Reducing imports will boost economy

By David Hong 洪德生

Taiwan’s exports have performed badly since the start of this year. Economic growth in many countries still looks miserable, and Taiwan’s export market will inevitably face further hardships unless the government creates effective policies to stimulate exports. In addition, the European debt crisis will not be short term. Therefore, the government needs to come up with strategies for responding to these problems in the mid and long term in addition to devising methods to stimulate exports as an interim measure.

According to government statistics, a reduction in imports was the main reason that Taiwan maintained positive growth in the first quarter. If the government can come up with ways of turning the passive import decline into a more active type of import substitution, then Taiwan would not only be able to maintain domestic economic growth, but also achieve other goals, such as saving on energy, protecting the environment and building industrial competitiveness. Now is a good time for the government to enact the third period of import substitution.

The economy is slowing down and low-priced products have become dominant in the market. In the short term, exports could be enhanced if the government assists Taiwanese businesses in low-price competition. However, this would limit manufacturers’ profits and the salaries of wage earners. Seeing as Taiwan’s imports were worth approximately US$281 billion last year and the trade surplus was approximately US$26.8 billion, if the government substitutes 1 percent of imports, this could create an 11 percent growth in surplus. If 5 percent of imports could be substituted, then the growth in the surplus could exceed 50 percent. Such a measure would be much more beneficial and helpful for Taiwan’s domestic growth than simply increasing exports.

Referring to the previous two periods of import substitutions — first in the 1950s and then in the 1970s — shows that each implementation of import substitution created an increase in exports for a certain period. This proves that promoting import substitution can strengthen domestic industrial development, which could help the future growth of exports. Employing import substitution and economic structural adjustments would likely be an effective and feasible way to help the nation keep its exports competitive.

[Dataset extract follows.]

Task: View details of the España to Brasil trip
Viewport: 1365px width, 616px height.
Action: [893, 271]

The government has promoted many industrial policies like the six key emerging industries plan and the development of the four major knowledge-based industries. These policies involved different governmental departments and split up the government’s limited resources. If import substitution could prioritize the concentration of government resources on items like precision machinery and the high-value petrochemical industries, or to allocating these resources into energy-saving industries that would help effectively reduce Taiwan’s energy imports, the government could effectively integrate various policies while also being capable of allocating administrative resources efficiently.

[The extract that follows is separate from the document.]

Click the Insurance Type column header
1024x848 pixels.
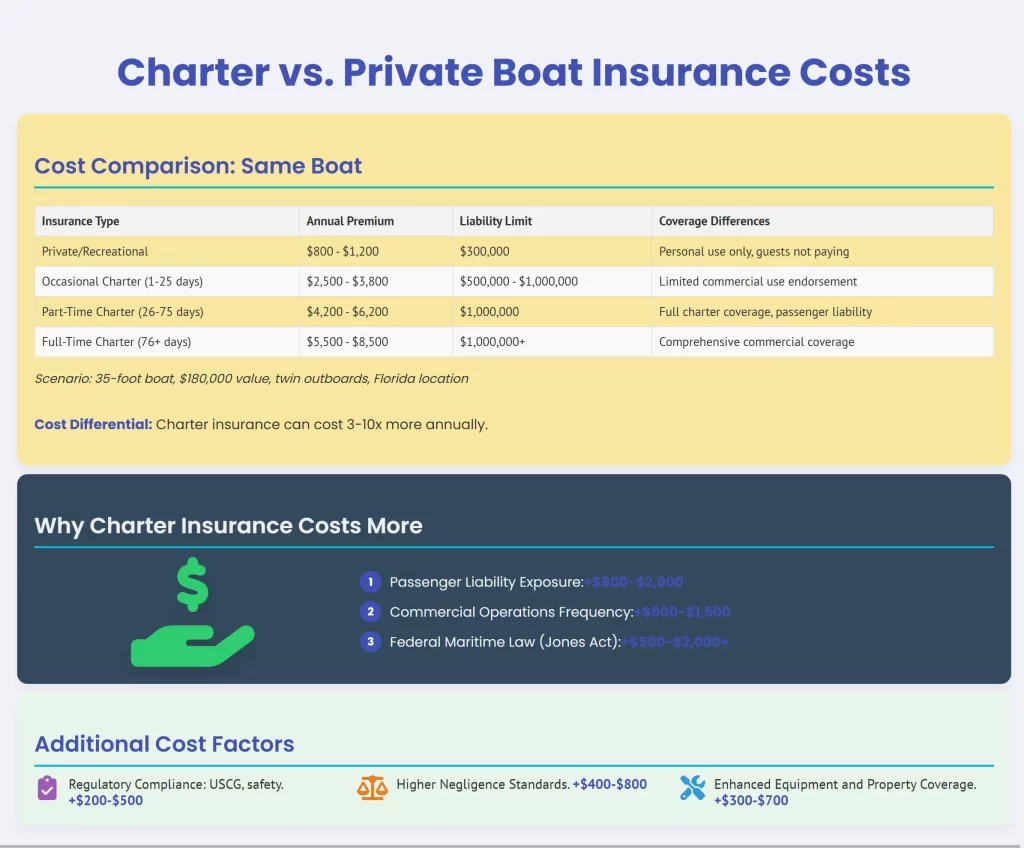tap(81, 221)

Since Taiwan already has an industrial base for precision machinery and high-value petrochemical industries, the government should provide incentives to get private businesses to upgrade their technology. In terms of import substitution for energy resource products, the government must invest money to build infrastructure for energy-saving technology as well as subsidize the industrial sector’s purchases or upgrades of energy-saving equipment. Only with the government leading the way with policy can private businesses have a concrete example to follow.